• [Data section]:

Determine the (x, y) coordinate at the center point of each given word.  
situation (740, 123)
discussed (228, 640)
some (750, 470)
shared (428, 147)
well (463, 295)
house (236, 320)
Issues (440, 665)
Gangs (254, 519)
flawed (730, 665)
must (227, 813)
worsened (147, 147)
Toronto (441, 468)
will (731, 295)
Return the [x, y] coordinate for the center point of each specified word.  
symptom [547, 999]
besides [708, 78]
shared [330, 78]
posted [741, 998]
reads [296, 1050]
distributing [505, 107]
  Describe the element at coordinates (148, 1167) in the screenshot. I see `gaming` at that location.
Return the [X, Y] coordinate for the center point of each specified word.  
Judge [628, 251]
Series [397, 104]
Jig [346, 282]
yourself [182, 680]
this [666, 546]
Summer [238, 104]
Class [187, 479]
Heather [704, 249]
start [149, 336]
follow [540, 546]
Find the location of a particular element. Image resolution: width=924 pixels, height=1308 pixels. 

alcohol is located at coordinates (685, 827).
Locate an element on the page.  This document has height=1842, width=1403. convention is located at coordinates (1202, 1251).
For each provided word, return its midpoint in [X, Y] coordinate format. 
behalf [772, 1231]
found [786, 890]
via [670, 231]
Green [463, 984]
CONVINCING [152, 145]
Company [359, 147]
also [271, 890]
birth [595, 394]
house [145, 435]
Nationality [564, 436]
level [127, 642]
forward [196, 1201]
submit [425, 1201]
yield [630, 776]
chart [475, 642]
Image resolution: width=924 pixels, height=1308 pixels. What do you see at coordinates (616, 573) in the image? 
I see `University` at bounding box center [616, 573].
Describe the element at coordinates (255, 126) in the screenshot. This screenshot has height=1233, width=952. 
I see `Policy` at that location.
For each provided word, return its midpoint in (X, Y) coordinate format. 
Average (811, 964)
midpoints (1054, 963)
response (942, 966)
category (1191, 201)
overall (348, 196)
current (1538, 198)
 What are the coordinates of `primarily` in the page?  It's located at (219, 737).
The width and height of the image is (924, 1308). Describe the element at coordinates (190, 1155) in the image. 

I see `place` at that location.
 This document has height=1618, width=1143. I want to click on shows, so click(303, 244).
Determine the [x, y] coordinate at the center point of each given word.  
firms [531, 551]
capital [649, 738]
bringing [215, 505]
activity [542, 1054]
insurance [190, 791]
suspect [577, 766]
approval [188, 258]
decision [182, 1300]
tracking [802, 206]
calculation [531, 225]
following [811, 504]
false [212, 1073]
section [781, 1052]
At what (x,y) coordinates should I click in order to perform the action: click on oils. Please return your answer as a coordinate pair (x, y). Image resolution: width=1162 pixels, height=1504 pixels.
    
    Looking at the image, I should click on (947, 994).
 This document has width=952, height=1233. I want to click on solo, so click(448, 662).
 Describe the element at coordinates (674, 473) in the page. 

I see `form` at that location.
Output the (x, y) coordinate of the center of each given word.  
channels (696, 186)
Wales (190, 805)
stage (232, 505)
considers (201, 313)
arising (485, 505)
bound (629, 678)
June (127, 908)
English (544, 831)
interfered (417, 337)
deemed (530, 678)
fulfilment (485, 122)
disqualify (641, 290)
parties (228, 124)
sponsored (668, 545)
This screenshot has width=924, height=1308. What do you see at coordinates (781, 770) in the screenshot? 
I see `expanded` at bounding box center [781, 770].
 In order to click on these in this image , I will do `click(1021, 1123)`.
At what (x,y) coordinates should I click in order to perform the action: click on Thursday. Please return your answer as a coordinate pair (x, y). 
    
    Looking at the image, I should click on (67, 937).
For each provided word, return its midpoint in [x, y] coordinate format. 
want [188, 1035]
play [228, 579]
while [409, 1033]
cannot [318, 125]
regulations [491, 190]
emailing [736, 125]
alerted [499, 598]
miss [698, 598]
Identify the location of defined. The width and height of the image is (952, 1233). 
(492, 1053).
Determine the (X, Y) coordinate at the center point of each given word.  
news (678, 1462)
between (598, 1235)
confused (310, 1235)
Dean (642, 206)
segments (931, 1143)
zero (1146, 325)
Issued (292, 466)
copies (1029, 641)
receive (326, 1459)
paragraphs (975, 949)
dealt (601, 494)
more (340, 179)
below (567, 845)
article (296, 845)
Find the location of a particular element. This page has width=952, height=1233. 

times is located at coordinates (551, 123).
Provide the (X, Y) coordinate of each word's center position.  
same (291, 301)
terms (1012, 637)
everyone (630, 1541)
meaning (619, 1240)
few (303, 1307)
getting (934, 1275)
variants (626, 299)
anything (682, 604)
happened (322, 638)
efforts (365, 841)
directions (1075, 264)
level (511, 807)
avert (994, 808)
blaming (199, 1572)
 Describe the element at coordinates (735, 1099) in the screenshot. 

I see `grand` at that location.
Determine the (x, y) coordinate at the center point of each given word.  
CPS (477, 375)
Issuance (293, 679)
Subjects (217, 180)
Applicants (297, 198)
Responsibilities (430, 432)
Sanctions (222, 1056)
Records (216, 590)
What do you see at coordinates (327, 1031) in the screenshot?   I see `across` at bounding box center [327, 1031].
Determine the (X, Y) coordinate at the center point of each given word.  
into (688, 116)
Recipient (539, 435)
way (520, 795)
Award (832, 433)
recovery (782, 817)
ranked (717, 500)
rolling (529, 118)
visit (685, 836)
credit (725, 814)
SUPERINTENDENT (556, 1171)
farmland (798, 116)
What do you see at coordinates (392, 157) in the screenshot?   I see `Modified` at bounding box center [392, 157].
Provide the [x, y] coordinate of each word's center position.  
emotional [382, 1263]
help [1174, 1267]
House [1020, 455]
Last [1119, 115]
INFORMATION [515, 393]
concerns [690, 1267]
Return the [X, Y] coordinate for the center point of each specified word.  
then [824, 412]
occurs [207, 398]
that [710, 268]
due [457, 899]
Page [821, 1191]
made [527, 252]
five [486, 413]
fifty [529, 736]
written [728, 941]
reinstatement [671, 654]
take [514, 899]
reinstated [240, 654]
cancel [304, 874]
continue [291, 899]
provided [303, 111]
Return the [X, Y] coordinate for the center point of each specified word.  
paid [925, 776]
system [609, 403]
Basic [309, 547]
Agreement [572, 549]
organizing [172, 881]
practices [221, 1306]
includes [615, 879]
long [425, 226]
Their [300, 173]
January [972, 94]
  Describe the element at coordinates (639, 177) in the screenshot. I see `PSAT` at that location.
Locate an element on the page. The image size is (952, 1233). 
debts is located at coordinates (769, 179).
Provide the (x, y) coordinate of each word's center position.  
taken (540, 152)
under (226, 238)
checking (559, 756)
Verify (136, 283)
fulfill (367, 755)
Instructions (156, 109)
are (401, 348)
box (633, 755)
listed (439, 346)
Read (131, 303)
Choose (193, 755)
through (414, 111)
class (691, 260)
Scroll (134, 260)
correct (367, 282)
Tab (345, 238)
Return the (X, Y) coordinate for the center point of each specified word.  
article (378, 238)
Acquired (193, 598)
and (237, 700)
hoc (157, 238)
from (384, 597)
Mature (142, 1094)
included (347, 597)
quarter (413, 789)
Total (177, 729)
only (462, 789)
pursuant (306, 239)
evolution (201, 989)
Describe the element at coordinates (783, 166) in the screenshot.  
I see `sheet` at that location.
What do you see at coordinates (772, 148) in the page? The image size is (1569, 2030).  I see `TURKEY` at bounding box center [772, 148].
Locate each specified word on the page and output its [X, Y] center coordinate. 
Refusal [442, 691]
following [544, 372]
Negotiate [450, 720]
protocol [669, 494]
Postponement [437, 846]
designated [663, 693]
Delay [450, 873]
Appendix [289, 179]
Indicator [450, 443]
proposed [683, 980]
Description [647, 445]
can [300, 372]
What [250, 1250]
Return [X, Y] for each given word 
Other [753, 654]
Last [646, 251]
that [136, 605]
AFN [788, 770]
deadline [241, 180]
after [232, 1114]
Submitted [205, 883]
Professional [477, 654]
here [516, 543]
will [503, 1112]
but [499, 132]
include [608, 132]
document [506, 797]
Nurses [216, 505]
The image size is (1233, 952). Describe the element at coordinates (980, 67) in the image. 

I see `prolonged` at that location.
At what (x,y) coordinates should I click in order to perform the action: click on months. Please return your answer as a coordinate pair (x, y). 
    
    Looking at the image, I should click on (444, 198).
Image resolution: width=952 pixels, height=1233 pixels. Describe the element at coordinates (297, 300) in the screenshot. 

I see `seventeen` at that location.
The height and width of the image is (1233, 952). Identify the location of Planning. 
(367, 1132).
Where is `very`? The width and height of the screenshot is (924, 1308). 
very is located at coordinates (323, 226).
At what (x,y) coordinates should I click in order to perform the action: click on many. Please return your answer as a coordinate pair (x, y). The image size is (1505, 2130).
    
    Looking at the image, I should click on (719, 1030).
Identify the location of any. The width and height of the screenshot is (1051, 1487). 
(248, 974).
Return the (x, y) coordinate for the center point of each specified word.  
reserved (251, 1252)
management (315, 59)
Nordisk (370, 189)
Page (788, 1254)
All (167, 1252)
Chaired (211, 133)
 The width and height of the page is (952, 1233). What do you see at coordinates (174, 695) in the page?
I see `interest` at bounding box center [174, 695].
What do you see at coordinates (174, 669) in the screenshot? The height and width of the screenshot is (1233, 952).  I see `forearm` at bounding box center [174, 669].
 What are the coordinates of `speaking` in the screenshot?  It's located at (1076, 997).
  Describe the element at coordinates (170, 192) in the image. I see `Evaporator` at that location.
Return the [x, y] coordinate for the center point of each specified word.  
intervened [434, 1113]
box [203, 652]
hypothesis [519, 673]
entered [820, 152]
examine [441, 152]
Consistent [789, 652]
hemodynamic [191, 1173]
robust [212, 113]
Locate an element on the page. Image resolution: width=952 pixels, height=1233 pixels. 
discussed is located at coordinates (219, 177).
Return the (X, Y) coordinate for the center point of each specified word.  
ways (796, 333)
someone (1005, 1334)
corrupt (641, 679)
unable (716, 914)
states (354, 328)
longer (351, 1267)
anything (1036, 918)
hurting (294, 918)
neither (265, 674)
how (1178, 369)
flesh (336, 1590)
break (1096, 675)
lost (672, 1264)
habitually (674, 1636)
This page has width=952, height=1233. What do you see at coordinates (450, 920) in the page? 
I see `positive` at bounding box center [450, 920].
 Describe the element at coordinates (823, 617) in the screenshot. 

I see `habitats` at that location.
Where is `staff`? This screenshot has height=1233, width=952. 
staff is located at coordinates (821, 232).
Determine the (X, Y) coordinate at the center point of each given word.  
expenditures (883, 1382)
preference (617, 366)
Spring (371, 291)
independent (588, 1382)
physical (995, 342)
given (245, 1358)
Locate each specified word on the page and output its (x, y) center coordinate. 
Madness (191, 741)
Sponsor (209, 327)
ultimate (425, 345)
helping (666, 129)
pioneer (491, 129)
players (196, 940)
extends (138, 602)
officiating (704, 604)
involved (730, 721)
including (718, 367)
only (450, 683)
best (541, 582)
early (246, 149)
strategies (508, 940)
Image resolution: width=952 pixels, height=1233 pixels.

• [Exercise requirements]: Rewrite the records from the line containing "best (541, 582)" through the end of the records, replacing "strategies" with "tactics" and leaving everything else unchanged.

• [Written response]:
best (541, 582)
early (246, 149)
tactics (508, 940)
Image resolution: width=952 pixels, height=1233 pixels.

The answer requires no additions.